Congratulations on your new position or your big raise. You
may not realize it, but when your income rises, your spending tends to rise too.
If something were to happen to you, you'd probably want your family to be able
to maintain their new and improved lifestyle. That's why it makes a lot of sense
to re-assess your life insurance coverage whenever your income rises.
If you determine that you need additional coverage, the first thing you'll want
to do is find out if your life insurance benefit through work (assuming, of
course, that you have such a benefit) has increased along with your
compensation. Many group plans will tie life insurance benefits to your annual
income. So if you get a $5,000 raise and your company's life insurance plan will
pay two times your income if you die, then your death benefit will increase by
$10,000. Make certain that this increase is automatic however, do not
assume it is.
If you feel that's not enough, many employers will give you the option to
increase your coverage, often through a payroll deduction. Determining whether
to take advantage of this option usually depends on your age and health status.

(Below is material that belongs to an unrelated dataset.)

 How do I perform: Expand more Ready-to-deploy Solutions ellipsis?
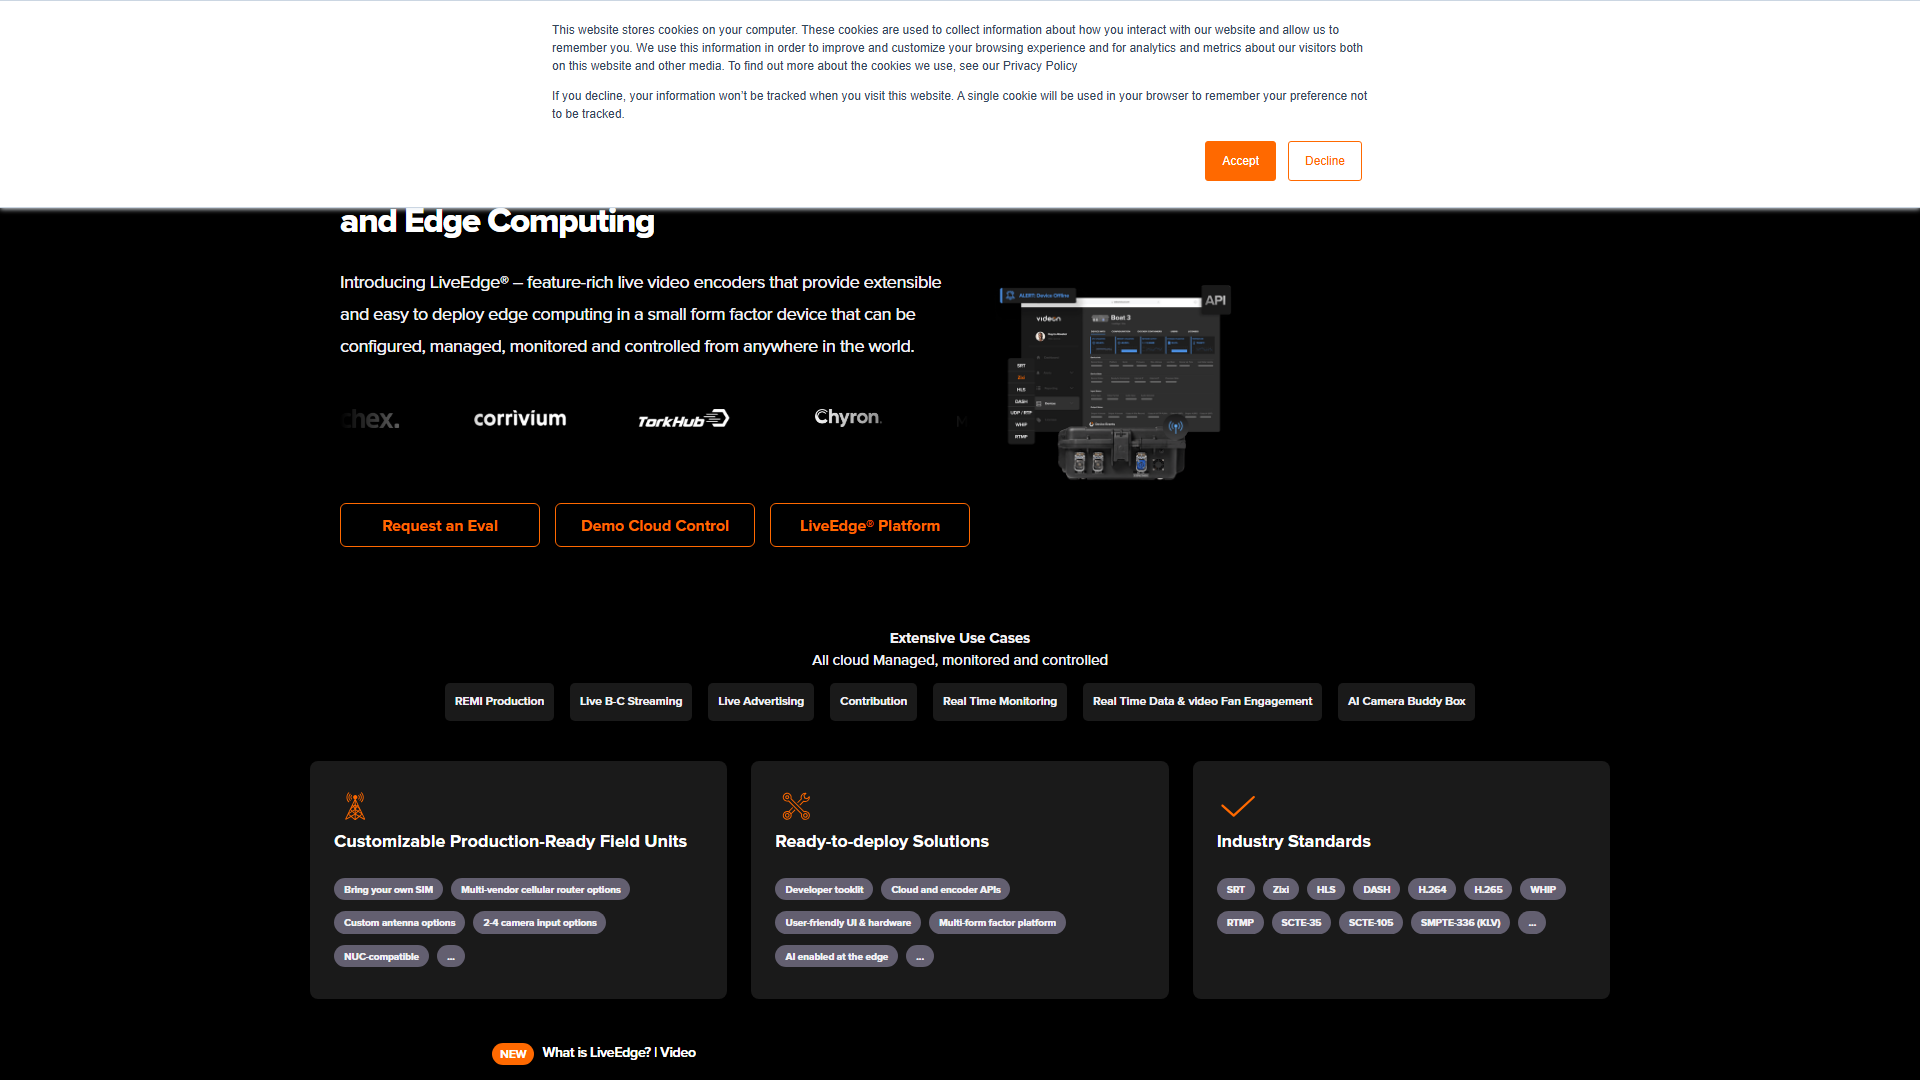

How so? With most group plans, employees are offered the same premium as others
in their general age bracket (e.g., 25-34 year olds), regardless of their health
status or actual age. So if you're healthy or near the lower end of your age
bracket, this one-size-fits-all premium may be higher than what you would find
if you shopped around on your own. On the other hand, if you're an older
employee or perhaps suffer from a chronic health condition, increasing your
coverage through work might be a great option because you might not be able to
find a policy on the open market that's as affordable as what your employer is
offering. Take into consideration also that if you leave your employer, you will
need to acquire new insurance, which may be costly later in life.